▸ Task details: Continue the text on firmware security from the point where it stops.
───── Excerpt
Here’s a quick thought experiment: We have a car and we want to update its firmware, which is a fancy term for software embedded in hardware. Updating the firmware might improve the car’s performance, reduce harmful emissions, extend the car’s lifespan and elevate its resale value. But we’re also worried that updating the firmware will allow hackers to inject malware, disable safety systems and make it easier for thieves to steal the car.
Our choices include updating the car’s firmware and living with the risks, selling the car to an unsuspecting buyer or locking it in the garage and never driving it again. Maybe there’s another choice: What if we had a detailed view into the car’s firmware versions and we could compare the potential vulnerabilities of each one? Then we would know which firmware could be updated safely and which firmware should be replaced.
Now let’s shift our thought experiment from cars to the Internet of Things (IoT), which includes mobile phones, digital cameras, routers, sensors, scanners, printers and television remotes. Billions of IoT devices, ranging from smart refrigerators to medical implants, depend on firmware to run effectively and reliably. There’s firmware in nuclear power reactors, hydroelectric generators, municipal water plants, aviation safety systems and telecommunications networks. Firmware is all around us and it plays an increasingly critical role in our lives.
──────────
───── Information shown
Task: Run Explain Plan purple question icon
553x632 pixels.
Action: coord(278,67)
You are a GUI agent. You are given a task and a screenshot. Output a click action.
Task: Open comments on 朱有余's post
──────────
▸ Result of the exercise:
“Safety is the number one concern for any machinery that uses embedded software,” says Charlie Hart of Hitachi America Ltd. “Almost every machine in the world has firmware controlling it – cars, planes, elevators, building systems, appliances, you name it. If any of that firmware is hacked, there is no way to ensure safety.”
Firmware vulnerabilities are neither imaginary nor hypothetical – they are very real. Hackers have attempted to exploit firmware vulnerabilities at a water treatment facility in Florida and at wastewater treatment plants in Israel. Cisco recently disclosed “multiple vulnerabilities” in the web UI feature in its IOS-XE software used in routers and switches. In a collaborative effort aimed at reducing hardware, software and firmware security risks, the National Security Agency (NSA), the Federal Bureau of Investigation (FBI), the Cybersecurity and Infrastructure Security Agency (CISA) and the U.S. Treasury Department have released guidance for securing operational technology (OT) and industrial control systems (ICS) environments.
Yet as billions of new devices join billions of existing devices in the Extended Internet of Things (XIoT), the risks multiply exponentially. “This is not a trivial problem,” says Michael Scott, co-founder, CTO and chief scientist at NetRise, a company that specializes in device firmware security.
Many organizations don’t have a precise inventory of devices running on their network and don't know exactly which of those devices have embedded code.
Moreover, it’s not uncommon for the firmware in devices to be customized or altered by resellers. Even if the reasons for altering the firmware are benign or advantageous, the changes can make it harder to track and identify issues that can affect the performance or security of a device.
“You may think you’re getting the device from a specific vendor, but the firmware in the device may have been changed or altered by someone else, either for good reasons or bad reasons,” Scott explains. “As a result, you’re missing the big picture. If there’s an infection somewhere in your network, it’s going to be more difficult to trace it back and figure out exactly where it came from.”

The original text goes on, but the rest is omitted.